Goal ▸ Convert the listing below into a JSON list of strings with one string per line, skipping any blank lines. Omit the pictures from your answer.

(Records)

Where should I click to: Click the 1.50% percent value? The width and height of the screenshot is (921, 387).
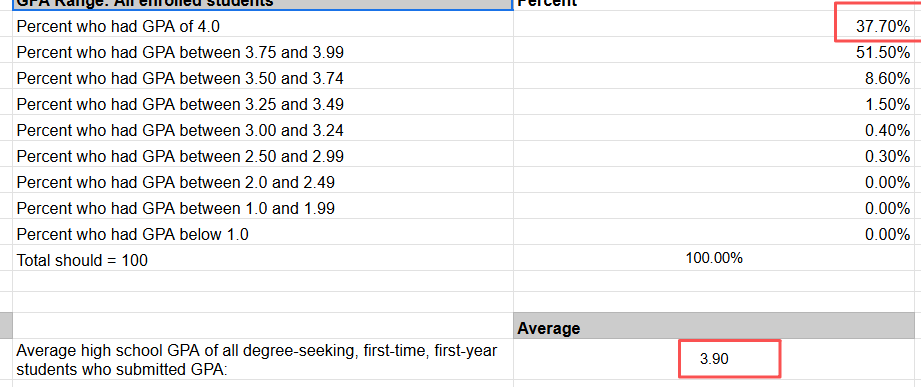[888, 104]
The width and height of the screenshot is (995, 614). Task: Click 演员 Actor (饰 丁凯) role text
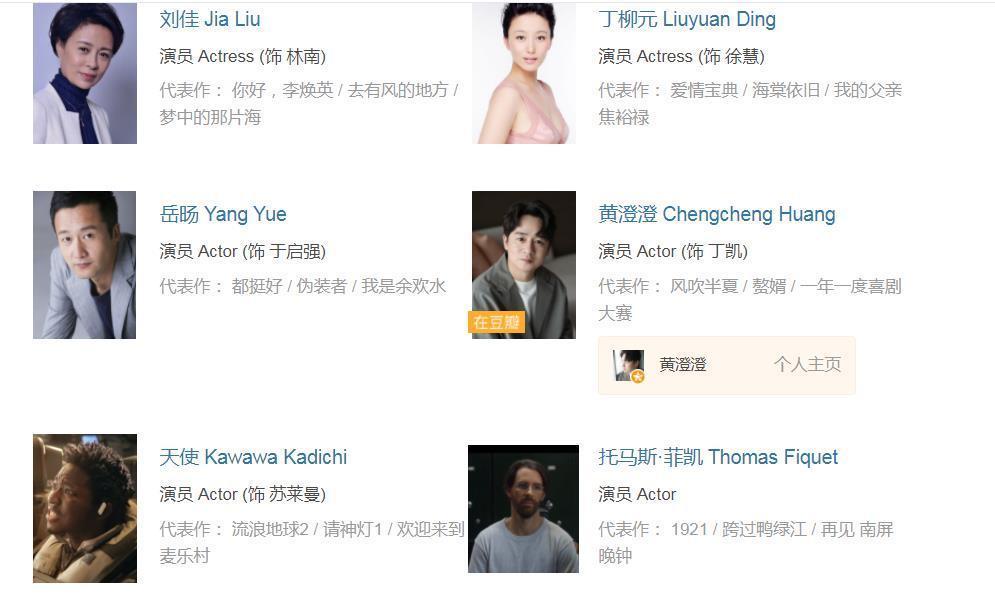coord(673,251)
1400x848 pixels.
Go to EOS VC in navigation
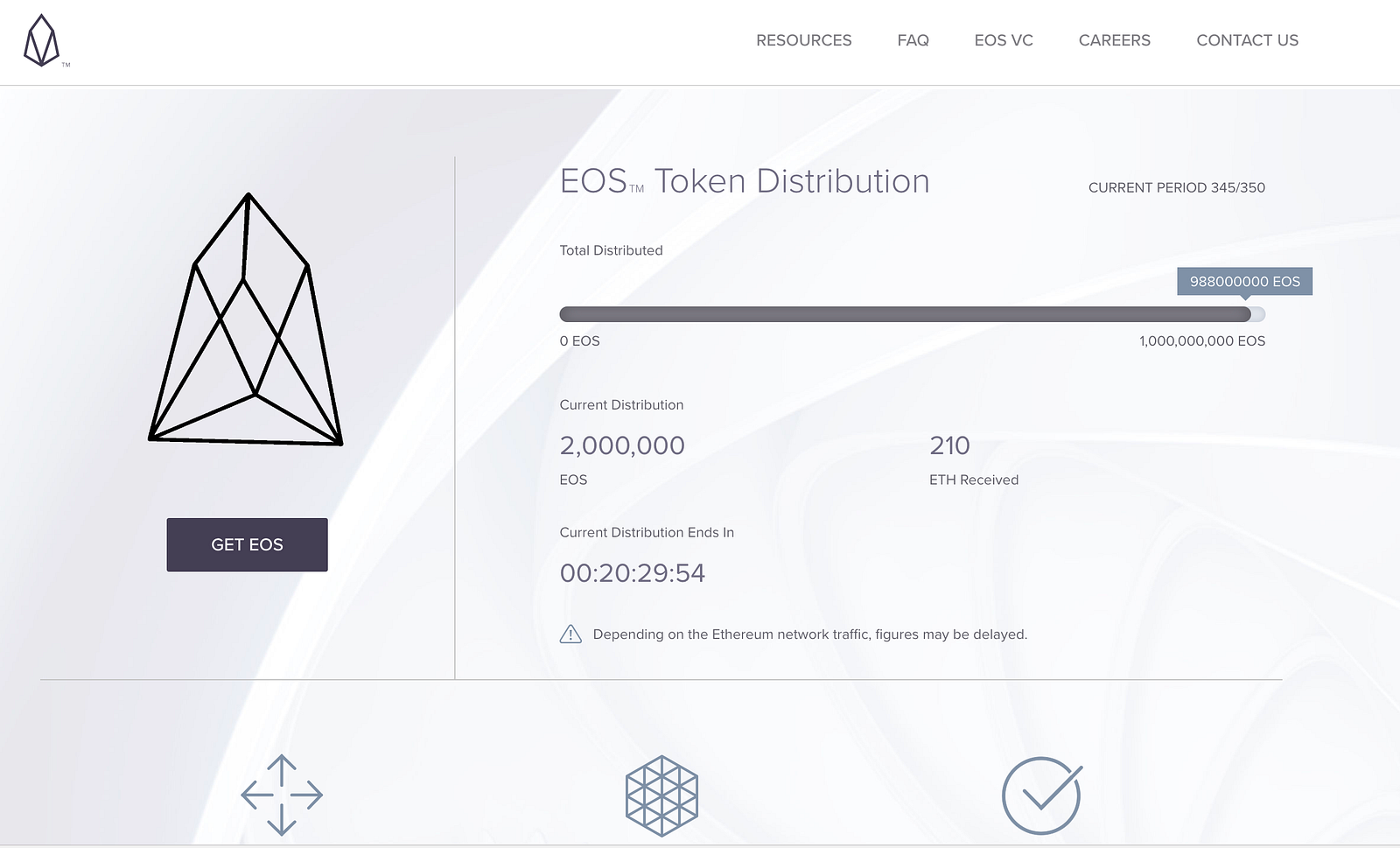click(x=1004, y=40)
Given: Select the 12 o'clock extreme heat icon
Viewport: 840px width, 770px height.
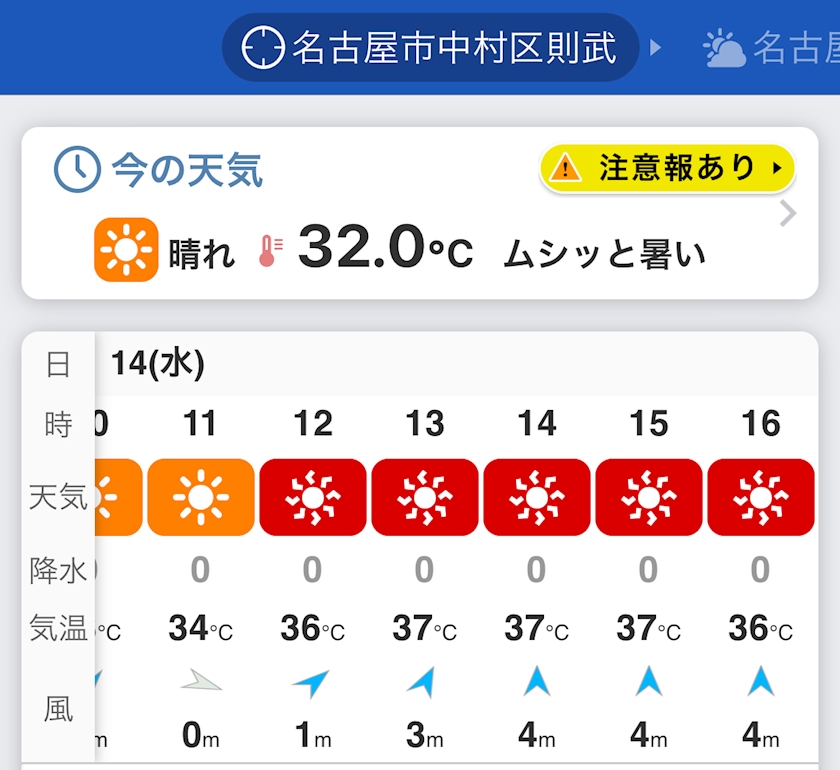Looking at the screenshot, I should click(x=312, y=497).
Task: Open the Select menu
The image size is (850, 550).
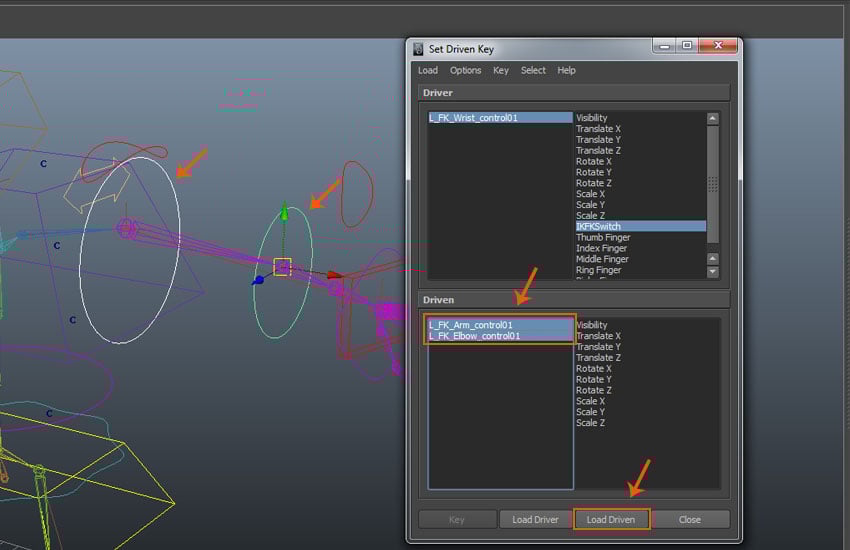Action: [533, 71]
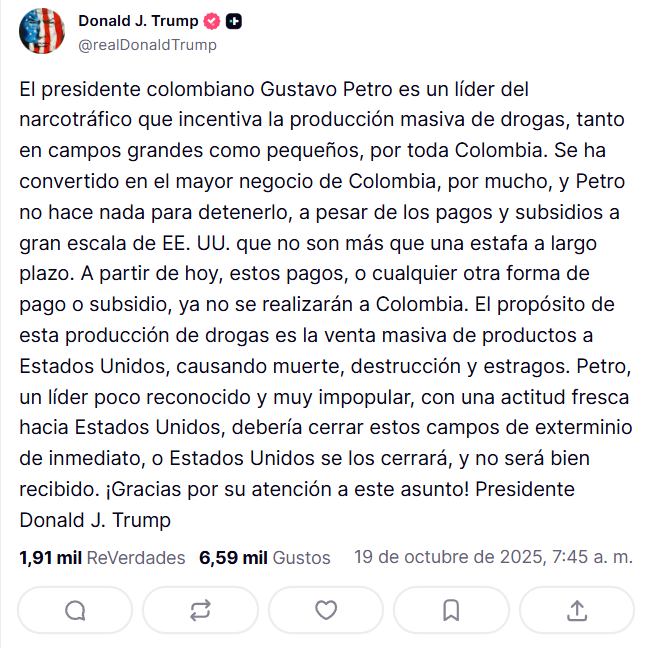Click the black plus badge beside the name
Image resolution: width=651 pixels, height=648 pixels.
coord(233,21)
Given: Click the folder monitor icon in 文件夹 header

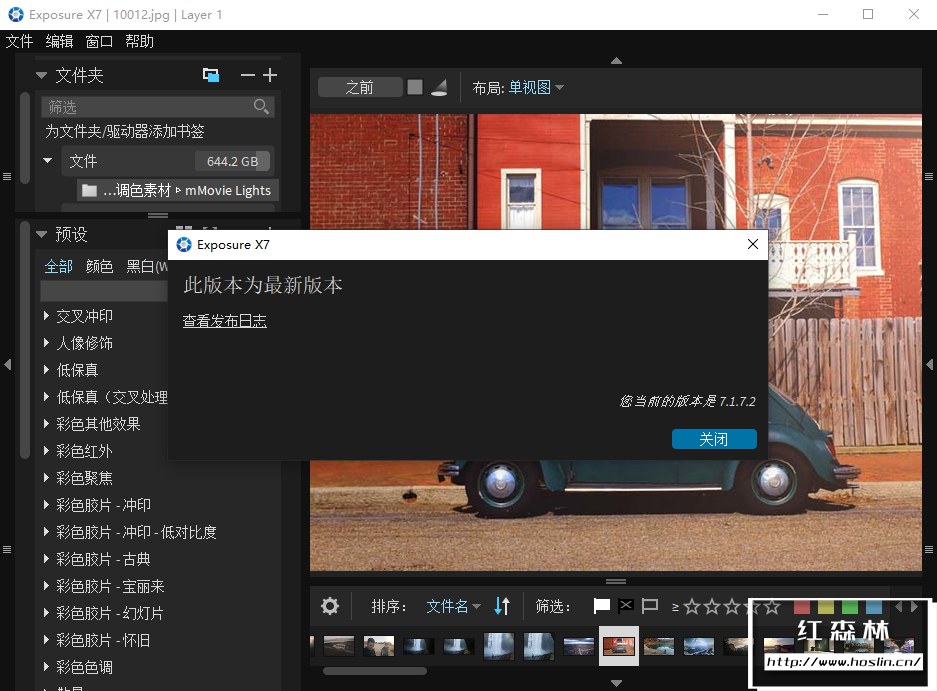Looking at the screenshot, I should click(x=211, y=75).
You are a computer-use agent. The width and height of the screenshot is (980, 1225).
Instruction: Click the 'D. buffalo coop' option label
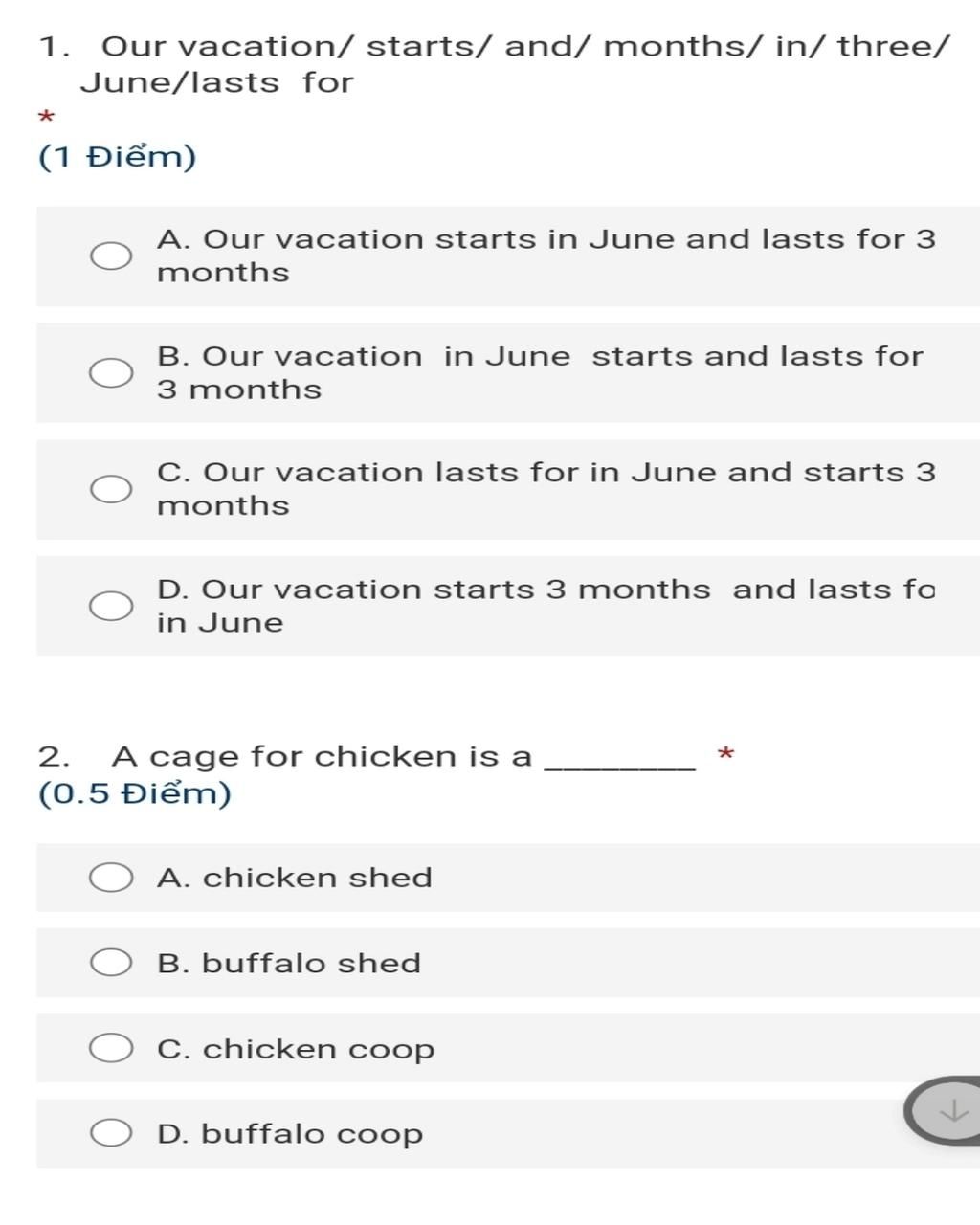[290, 1134]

Complete answer ▸
[
  "Where should I click to: Click the 1.50% percent value? The width and height of the screenshot is (921, 387).",
  "[888, 104]",
  "The width and height of the screenshot is (995, 614). Task: Click 演员 Actor (饰 丁凯) role text",
  "coord(673,251)",
  "1400x848 pixels.",
  "Go to EOS VC in navigation",
  "click(x=1004, y=40)",
  "Given: Select the 12 o'clock extreme heat icon",
  "Viewport: 840px width, 770px height.",
  "Looking at the screenshot, I should click(x=312, y=497).",
  "Task: Open the Select menu",
  "The image size is (850, 550).",
  "Action: [533, 71]",
  "Click the black plus badge beside the name",
  "Image resolution: width=651 pixels, height=648 pixels.",
  "coord(233,21)",
  "Given: Click the folder monitor icon in 文件夹 header",
  "Looking at the screenshot, I should click(x=211, y=75).",
  "You are a computer-use agent. The width and height of the screenshot is (980, 1225).",
  "Instruction: Click the 'D. buffalo coop' option label",
  "[290, 1134]"
]